DOCUMENT SECTION:

Thomas Joseph Finn first opened his Canowindra store in 1874. Three years later, he moved his business to the present location and he and his wife, Maria, lived next door in a house called The Peppers, where they had seven sons and seven daughters. In 1920, the family moved to another of the town’s imposing buildings, named Tralee, and their former residence was incorporated into Finn’s Store, which was by that stage more of an emporium selling everything from hardware to haberdashery. When TJ, or the Grand Old Man of Canowindra as he was known, died in 1941, two of his sons took over the business and it stayed in the family for another 30 years. It was then revamped and run by Russell and Margot Chick until the Yeos came along in 2009.

“I was working in disability services when I met Geoffrey through our church,” Jacky explains. “We raised our children in the church until I realised that you don’t need religion if you have faith. I actually homeschooled the children in their early primary days, mainly because I didn’t like what the education system was providing for boys, who need to learn by doing. I was quite firm about their lessons and they knew they had to finish their work before they could go outside to play. It was a good experience for them and I believe it really helped them develop independence and resourcefulness.”

Jacky has always loved vintage fashion, but says her only experience in retail before Dubbo was when she briefly ran a vintage clothing store on Sydney’s Oxford Street in Paddington with her sister and a friend in the 1970s. “I’ve done a bit of everything, including lots of travel and working overseas,” she says. “So I brought all those interests and experiences together when we moved to Canowindra. I didn’t really set out to create a destination shop, but that is what has happened. I’ve always had a bit of an eye for quirky decorator items and I just wanted to find interesting things that don’t break the bank for people to put in their homes or give as gifts.”

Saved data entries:
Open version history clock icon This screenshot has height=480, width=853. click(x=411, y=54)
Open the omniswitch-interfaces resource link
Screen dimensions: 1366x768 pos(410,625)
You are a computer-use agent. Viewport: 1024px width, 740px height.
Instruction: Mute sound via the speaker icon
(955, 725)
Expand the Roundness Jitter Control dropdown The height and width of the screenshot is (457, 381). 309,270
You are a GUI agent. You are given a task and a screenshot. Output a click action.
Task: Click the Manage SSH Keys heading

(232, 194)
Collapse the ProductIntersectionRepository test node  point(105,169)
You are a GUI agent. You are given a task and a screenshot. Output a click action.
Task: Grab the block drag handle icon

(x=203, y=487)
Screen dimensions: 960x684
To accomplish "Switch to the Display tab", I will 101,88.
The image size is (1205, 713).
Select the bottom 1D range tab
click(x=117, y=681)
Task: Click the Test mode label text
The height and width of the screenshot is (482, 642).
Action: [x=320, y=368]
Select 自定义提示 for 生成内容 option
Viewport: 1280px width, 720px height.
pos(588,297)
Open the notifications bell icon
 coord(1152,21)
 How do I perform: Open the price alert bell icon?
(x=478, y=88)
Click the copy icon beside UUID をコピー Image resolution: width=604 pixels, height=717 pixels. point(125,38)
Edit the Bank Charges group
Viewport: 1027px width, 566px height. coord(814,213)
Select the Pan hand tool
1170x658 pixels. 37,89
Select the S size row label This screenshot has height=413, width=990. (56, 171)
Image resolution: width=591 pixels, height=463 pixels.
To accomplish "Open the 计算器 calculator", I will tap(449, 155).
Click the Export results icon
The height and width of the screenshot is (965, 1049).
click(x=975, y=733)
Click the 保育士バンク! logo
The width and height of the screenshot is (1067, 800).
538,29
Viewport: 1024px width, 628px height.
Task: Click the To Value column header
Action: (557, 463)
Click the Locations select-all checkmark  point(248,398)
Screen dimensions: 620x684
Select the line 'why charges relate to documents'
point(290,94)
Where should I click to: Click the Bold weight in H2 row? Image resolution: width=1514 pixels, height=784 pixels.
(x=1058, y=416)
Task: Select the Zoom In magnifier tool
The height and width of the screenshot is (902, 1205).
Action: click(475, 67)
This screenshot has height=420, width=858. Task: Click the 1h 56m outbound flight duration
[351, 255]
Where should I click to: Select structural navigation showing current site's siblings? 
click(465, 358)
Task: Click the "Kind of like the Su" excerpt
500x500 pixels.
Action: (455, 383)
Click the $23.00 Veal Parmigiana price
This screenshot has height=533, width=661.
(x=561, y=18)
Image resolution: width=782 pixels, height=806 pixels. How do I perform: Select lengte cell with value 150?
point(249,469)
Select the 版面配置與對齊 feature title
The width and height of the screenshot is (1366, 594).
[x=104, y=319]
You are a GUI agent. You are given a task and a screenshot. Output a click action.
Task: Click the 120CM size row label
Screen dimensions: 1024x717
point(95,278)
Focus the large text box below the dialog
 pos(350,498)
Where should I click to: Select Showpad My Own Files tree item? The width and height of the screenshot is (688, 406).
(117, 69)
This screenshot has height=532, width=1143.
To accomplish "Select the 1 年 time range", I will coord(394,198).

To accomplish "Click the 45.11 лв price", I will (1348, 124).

TASKS TO COMPLETE:
A. Answer these questions from the text about Finn's Store in Canowindra:
(i) In what year did Thomas Joseph Finn first open his Canowindra store?
(ii) What field was Jacky working in when she met Geoffrey?
(iii) On which Sydney street did Jacky briefly run a vintage clothing store?
B. Write out the part of the text about Finn's Store that begins at the words "Thomas Joseph Finn" and stops after "along in 2009.".
C. Write what comes next in the text about Finn's Store, picking up after its final sentence.

RESULTS FOR EACH TASK:
A.
(i) 1874
(ii) Disability services
(iii) Oxford Street in Paddington

B.
Thomas Joseph Finn first opened his Canowindra store in 1874. Three years later, he moved his business to the present location and he and his wife, Maria, lived next door in a house called The Peppers, where they had seven sons and seven daughters. In 1920, the family moved to another of the town’s imposing buildings, named Tralee, and their former residence was incorporated into Finn’s Store, which was by that stage more of an emporium selling everything from hardware to haberdashery. When TJ, or the Grand Old Man of Canowindra as he was known, died in 1941, two of his sons took over the business and it stayed in the family for another 30 years. It was then revamped and run by Russell and Margot Chick until the Yeos came along in 2009.

C.
As the Yeos moved to Canowindra, Gabriella moved to Canberra to study law and she inspired Geoff to follow suit. In between renovating the building and moonlighting as a part-time barista, he studied law externally and now runs a branch of a Dubbo law firm from a section of the Finn’s Store building. Like the Finns before them, the Yeos live on the premises, in an artful space at the back of the building that combines Jacky’s quirky tastes with an element of mid-century modern.
Jacky’s day is divided between curating Finn’s collection, which combines artworks with clothing, homewares and new and vintage decorator finds and, in her “spare” time, cooking most of the food on the cafe’s menu. She outsources the cakes and pastries to several talented local bakers and has plans to expand the premises to include a basement cellar door for a local winemaker.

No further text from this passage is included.